[Your goal]:
Copy the records below word for word, keeping every line as it appears.

[Data supplied]:
====
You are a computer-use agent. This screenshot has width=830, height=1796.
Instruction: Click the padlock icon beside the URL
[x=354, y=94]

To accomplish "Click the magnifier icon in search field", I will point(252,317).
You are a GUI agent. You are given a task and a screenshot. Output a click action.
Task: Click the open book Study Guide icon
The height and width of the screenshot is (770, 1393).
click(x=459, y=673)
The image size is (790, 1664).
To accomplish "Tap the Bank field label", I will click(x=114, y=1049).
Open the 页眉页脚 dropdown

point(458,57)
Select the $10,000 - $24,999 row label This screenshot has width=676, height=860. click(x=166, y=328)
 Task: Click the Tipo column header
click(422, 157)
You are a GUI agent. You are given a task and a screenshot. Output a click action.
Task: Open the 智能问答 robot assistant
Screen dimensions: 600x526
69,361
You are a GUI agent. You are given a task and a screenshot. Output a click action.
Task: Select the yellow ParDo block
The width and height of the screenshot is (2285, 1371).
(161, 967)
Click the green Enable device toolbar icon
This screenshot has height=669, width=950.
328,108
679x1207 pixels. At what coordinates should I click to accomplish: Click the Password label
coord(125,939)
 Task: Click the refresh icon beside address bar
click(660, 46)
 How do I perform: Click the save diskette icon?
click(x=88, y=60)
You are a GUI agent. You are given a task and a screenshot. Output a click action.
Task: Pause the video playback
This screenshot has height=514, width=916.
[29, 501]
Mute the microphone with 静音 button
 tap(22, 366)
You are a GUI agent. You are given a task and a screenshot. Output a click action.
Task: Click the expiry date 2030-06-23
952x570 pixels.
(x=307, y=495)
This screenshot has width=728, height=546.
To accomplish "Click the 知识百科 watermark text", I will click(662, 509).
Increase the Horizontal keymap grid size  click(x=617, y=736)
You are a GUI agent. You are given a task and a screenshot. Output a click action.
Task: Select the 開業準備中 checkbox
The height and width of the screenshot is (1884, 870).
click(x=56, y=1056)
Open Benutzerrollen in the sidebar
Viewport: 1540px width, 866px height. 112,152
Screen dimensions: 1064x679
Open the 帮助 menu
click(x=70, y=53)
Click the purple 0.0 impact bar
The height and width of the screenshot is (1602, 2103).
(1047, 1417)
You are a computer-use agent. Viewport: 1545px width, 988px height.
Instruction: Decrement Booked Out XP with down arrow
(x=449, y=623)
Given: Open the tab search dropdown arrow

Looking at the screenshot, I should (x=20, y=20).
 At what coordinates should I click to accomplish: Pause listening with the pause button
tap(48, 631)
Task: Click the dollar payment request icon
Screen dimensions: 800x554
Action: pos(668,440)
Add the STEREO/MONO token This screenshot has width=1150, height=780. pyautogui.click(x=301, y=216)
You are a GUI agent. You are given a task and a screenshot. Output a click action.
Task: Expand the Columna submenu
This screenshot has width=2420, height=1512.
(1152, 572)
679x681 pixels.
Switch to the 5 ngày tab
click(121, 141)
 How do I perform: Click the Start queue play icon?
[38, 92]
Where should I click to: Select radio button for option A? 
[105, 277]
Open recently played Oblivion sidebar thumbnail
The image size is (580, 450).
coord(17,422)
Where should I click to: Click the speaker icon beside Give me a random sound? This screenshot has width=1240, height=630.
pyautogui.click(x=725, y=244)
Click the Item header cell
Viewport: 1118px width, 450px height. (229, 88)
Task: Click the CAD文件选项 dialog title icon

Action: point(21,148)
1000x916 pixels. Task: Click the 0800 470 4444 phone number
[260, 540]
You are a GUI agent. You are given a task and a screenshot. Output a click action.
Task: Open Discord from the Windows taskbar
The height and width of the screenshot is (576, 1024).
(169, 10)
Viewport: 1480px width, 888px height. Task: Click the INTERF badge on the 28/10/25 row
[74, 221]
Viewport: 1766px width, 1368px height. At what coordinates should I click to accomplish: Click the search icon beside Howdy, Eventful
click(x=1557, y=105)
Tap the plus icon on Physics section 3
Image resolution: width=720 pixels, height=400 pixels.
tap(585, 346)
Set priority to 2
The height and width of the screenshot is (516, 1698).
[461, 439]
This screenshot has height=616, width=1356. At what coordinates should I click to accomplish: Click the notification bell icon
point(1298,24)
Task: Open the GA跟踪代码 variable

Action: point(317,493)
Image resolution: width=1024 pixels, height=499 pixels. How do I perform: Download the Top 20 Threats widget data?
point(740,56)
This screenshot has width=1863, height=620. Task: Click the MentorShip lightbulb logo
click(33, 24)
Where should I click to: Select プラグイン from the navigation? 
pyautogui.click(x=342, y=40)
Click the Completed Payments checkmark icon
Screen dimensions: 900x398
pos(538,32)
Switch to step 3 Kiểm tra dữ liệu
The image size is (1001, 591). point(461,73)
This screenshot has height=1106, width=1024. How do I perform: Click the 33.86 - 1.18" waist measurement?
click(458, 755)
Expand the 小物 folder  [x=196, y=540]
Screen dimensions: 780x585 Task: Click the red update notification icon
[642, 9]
====
[Written solution]:
You are a computer-use agent. This screenshot has width=830, height=1796.
Instruction: Click the padlock icon beside the URL
[x=354, y=94]

To accomplish "Click the magnifier icon in search field", I will point(252,317).
You are a GUI agent. You are given a task and a screenshot. Output a click action.
Task: Click the open book Study Guide icon
The height and width of the screenshot is (770, 1393).
click(x=459, y=673)
The image size is (790, 1664).
To accomplish "Tap the Bank field label", I will click(x=114, y=1049).
Open the 页眉页脚 dropdown

point(458,57)
Select the $10,000 - $24,999 row label This screenshot has width=676, height=860. click(x=166, y=328)
 Task: Click the Tipo column header
click(422, 157)
You are a GUI agent. You are given a task and a screenshot. Output a click action.
Task: Open the 智能问答 robot assistant
Screen dimensions: 600x526
69,361
You are a GUI agent. You are given a task and a screenshot. Output a click action.
Task: Select the yellow ParDo block
The width and height of the screenshot is (2285, 1371).
(161, 967)
Click the green Enable device toolbar icon
This screenshot has height=669, width=950.
328,108
679x1207 pixels. At what coordinates should I click to accomplish: Click the Password label
coord(125,939)
 Task: Click the refresh icon beside address bar
click(660, 46)
 How do I perform: Click the save diskette icon?
click(x=88, y=60)
You are a GUI agent. You are given a task and a screenshot. Output a click action.
Task: Pause the video playback
This screenshot has height=514, width=916.
[29, 501]
Mute the microphone with 静音 button
 tap(22, 366)
You are a GUI agent. You are given a task and a screenshot. Output a click action.
Task: Click the expiry date 2030-06-23
952x570 pixels.
(x=307, y=495)
This screenshot has width=728, height=546.
To accomplish "Click the 知识百科 watermark text", I will click(662, 509).
Increase the Horizontal keymap grid size  click(x=617, y=736)
You are a GUI agent. You are given a task and a screenshot. Output a click action.
Task: Select the 開業準備中 checkbox
The height and width of the screenshot is (1884, 870).
click(x=56, y=1056)
Open Benutzerrollen in the sidebar
Viewport: 1540px width, 866px height. 112,152
Screen dimensions: 1064x679
Open the 帮助 menu
click(x=70, y=53)
Click the purple 0.0 impact bar
The height and width of the screenshot is (1602, 2103).
(1047, 1417)
You are a computer-use agent. Viewport: 1545px width, 988px height.
Instruction: Decrement Booked Out XP with down arrow
(x=449, y=623)
Given: Open the tab search dropdown arrow

Looking at the screenshot, I should (x=20, y=20).
 At what coordinates should I click to accomplish: Pause listening with the pause button
tap(48, 631)
Task: Click the dollar payment request icon
Screen dimensions: 800x554
Action: pos(668,440)
Add the STEREO/MONO token This screenshot has width=1150, height=780. pyautogui.click(x=301, y=216)
You are a GUI agent. You are given a task and a screenshot. Output a click action.
Task: Expand the Columna submenu
This screenshot has width=2420, height=1512.
(1152, 572)
679x681 pixels.
Switch to the 5 ngày tab
click(121, 141)
 How do I perform: Click the Start queue play icon?
[38, 92]
Where should I click to: Select radio button for option A? 
[105, 277]
Open recently played Oblivion sidebar thumbnail
The image size is (580, 450).
coord(17,422)
Where should I click to: Click the speaker icon beside Give me a random sound? This screenshot has width=1240, height=630.
pyautogui.click(x=725, y=244)
Click the Item header cell
Viewport: 1118px width, 450px height. (229, 88)
Task: Click the CAD文件选项 dialog title icon

Action: point(21,148)
1000x916 pixels. Task: Click the 0800 470 4444 phone number
[260, 540]
You are a GUI agent. You are given a task and a screenshot. Output a click action.
Task: Open Discord from the Windows taskbar
The height and width of the screenshot is (576, 1024).
(169, 10)
Viewport: 1480px width, 888px height. Task: Click the INTERF badge on the 28/10/25 row
[74, 221]
Viewport: 1766px width, 1368px height. At what coordinates should I click to accomplish: Click the search icon beside Howdy, Eventful
click(x=1557, y=105)
Tap the plus icon on Physics section 3
Image resolution: width=720 pixels, height=400 pixels.
tap(585, 346)
Set priority to 2
The height and width of the screenshot is (516, 1698).
[461, 439]
This screenshot has height=616, width=1356. At what coordinates should I click to accomplish: Click the notification bell icon
point(1298,24)
Task: Open the GA跟踪代码 variable

Action: point(317,493)
Image resolution: width=1024 pixels, height=499 pixels. How do I perform: Download the Top 20 Threats widget data?
point(740,56)
This screenshot has width=1863, height=620. Task: Click the MentorShip lightbulb logo
click(33, 24)
Where should I click to: Select プラグイン from the navigation? 
pyautogui.click(x=342, y=40)
Click the Completed Payments checkmark icon
Screen dimensions: 900x398
pos(538,32)
Switch to step 3 Kiểm tra dữ liệu
The image size is (1001, 591). point(461,73)
This screenshot has height=1106, width=1024. How do I perform: Click the 33.86 - 1.18" waist measurement?
click(458, 755)
Expand the 小物 folder  [x=196, y=540]
Screen dimensions: 780x585 Task: Click the red update notification icon
[642, 9]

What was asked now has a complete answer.